▶ EXERCISE MATERIAL:
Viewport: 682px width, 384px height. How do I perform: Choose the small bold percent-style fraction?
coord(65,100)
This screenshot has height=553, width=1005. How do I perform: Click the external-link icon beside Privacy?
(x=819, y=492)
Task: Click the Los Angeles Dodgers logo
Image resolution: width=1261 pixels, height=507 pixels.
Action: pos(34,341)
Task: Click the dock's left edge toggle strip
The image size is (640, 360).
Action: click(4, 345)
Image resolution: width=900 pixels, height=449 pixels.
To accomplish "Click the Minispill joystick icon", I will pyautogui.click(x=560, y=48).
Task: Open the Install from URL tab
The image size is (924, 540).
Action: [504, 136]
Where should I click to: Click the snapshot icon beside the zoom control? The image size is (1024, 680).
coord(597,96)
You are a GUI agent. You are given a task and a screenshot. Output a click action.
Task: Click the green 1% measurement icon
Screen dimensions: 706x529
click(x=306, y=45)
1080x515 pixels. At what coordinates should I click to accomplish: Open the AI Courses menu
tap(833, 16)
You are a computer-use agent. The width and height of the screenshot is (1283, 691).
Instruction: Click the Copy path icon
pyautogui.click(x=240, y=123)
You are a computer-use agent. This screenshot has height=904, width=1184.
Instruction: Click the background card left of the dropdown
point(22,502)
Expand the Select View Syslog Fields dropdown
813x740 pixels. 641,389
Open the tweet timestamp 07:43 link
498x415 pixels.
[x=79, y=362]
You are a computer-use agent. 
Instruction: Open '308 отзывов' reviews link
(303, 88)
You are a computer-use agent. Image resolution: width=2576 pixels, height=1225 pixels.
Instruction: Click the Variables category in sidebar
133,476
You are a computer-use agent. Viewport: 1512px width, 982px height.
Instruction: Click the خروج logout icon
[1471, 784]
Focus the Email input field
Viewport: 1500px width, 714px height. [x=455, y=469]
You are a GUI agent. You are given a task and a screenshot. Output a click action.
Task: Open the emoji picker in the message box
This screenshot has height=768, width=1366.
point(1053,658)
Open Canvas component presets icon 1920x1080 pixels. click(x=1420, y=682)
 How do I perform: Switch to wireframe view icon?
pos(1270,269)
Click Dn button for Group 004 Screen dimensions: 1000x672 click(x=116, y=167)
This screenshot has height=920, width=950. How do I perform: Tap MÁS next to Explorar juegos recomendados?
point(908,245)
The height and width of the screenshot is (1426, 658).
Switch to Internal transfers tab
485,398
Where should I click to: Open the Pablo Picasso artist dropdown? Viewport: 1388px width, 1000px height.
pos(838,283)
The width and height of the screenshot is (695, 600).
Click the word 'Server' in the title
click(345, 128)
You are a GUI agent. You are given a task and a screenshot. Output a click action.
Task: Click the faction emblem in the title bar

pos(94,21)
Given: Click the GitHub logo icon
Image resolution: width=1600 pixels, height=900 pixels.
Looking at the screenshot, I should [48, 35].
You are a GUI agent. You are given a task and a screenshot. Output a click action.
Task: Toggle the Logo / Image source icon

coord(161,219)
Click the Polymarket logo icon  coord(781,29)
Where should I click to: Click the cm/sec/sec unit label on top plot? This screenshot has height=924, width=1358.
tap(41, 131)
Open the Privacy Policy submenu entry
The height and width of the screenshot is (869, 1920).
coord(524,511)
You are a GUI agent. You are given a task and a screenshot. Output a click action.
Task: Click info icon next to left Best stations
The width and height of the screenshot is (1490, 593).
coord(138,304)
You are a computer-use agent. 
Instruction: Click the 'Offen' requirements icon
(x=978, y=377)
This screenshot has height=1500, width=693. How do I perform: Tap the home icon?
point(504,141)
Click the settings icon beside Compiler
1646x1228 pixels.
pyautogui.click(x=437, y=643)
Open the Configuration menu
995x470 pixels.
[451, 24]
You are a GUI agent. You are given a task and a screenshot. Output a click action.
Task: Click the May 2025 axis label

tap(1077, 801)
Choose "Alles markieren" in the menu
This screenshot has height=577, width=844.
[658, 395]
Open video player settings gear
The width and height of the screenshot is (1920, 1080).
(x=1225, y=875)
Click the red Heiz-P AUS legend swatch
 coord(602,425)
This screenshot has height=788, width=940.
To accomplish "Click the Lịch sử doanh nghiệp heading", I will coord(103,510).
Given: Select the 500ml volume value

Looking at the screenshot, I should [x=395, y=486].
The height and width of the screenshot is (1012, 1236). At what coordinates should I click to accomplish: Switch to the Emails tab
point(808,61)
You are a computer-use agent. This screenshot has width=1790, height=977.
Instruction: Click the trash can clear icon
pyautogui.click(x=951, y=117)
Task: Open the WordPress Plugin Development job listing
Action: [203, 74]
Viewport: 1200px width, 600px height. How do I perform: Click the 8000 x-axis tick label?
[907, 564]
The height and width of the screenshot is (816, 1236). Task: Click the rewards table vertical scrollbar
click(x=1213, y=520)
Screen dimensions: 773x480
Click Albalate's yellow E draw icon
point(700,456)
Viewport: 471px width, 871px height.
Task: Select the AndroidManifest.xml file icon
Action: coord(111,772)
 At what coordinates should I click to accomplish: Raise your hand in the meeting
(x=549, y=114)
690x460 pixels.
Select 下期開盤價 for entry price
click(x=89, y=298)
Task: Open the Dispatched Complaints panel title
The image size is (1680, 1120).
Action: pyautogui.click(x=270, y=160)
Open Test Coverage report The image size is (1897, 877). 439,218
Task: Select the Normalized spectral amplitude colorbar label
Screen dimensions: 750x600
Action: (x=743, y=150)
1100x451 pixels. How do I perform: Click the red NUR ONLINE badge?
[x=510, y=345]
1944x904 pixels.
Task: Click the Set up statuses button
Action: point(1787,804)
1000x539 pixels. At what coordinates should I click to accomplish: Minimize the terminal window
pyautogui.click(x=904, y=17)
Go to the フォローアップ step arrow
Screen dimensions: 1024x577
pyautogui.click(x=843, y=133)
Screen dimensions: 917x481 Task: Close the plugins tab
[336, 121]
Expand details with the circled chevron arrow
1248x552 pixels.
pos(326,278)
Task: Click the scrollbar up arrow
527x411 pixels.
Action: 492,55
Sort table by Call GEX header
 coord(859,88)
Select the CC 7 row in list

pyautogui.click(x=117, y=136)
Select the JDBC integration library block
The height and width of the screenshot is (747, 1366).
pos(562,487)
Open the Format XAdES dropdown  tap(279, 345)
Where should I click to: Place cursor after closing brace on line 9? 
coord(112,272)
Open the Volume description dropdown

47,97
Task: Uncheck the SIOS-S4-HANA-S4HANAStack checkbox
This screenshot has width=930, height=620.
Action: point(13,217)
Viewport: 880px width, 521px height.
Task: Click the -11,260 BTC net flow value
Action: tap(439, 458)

▶ WHAT YOU ARE ASKED TO DO: The word "will" may occur in lines of the records. Report how many such lines there are, giving only the number.

▶ WRITTEN ANSWER: 2